Tearing into a neglected trunk of whistling synthesisers, steel-stringed acoustic guitar and erratic percussion, the arresting 'Hazzard' blows off the layers of dust. Texturally indicative of what is to come, this is an aloof and often distant aesthetic. Beezewax create an important distance between their warm, wholesome sound and the listener by wrapping everything in thick layers of delay. This relationship and disconnect is a strong proponent of one of Tomorrow's central themes: the bittersweet.

Tomorrow is a short record that is comprised of a number of crude, abrupt songs. At times, the pieces are so straightforward in structure and sound that they almost sound incomplete. However, this doesn't make for a lack of balance but rather the opposite. The pieces almost act as a direct call and response for one another. For example, 'Shameless' feels like a prerequisite for understanding 'Hold Back' and you could make a similar argument about the bipolar duo of 'Everyone Will Tear You Down' and 'Dreams Across The 'navian'.

'Riding Down The Hill' has an immediate charm. The delicate melodies are portrayed on such crotchety, meandering instruments and they can barely cope with its heady, optimistic nature. Whether you hear an old piano, loose guitar or worn out old tape; this is a wonderful metaphor for the inescapable conflict that runs throughout this album.

"I know I could've done better," sings Kenneth Ishak on 'Forever' through a heart-swallowing sigh. He frames and crowns frustration with a brutal self-analysis that anybody who has helplessly watched years trickle by can relate to crucially at points of this collection. Whether it is on 'Everyone Will Tear You Down', 'What Am I Doing Here'; the sound of a desolate underachiever speak about their failure is inescapably melancholic - I thought this was supposed to be a fun record?

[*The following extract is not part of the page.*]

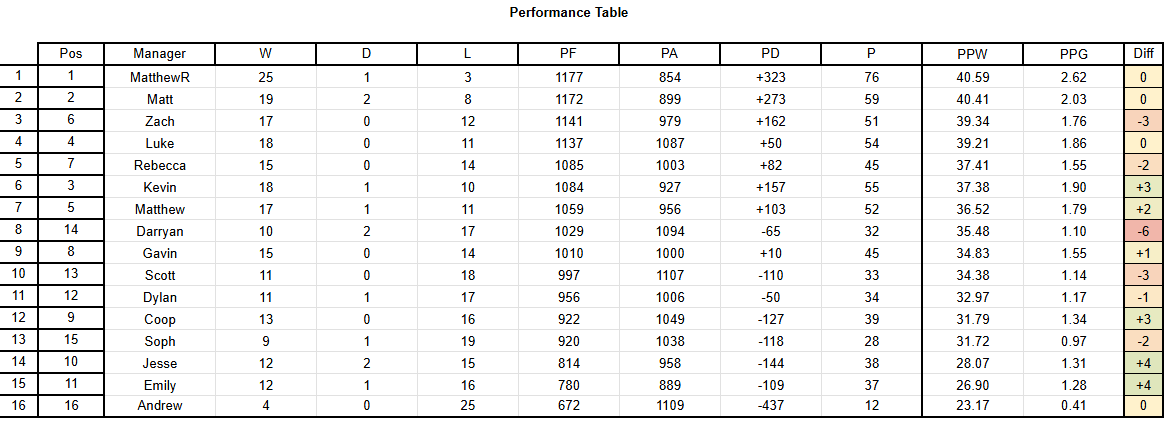Image resolution: width=1166 pixels, height=423 pixels.
Task: Select the cell containing MatthewR
Action: pyautogui.click(x=159, y=77)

Beezewax set out only with the ambition "to make something [they] really liked" and Tomorrow's sincerity sends it into a microcosm outside of contemporary guitar music, without being earth-shatteringly innovative. However, the wonderful thing about an artist that has been around together for so many years is that, whether minute or massive, every decision they make has a thousand pieces of string attached to it. Despite being Beezewax's strive for simplicity, Tomorrow is so emotionally complex that we'll never understand just how much thread is connected to each of its nuances.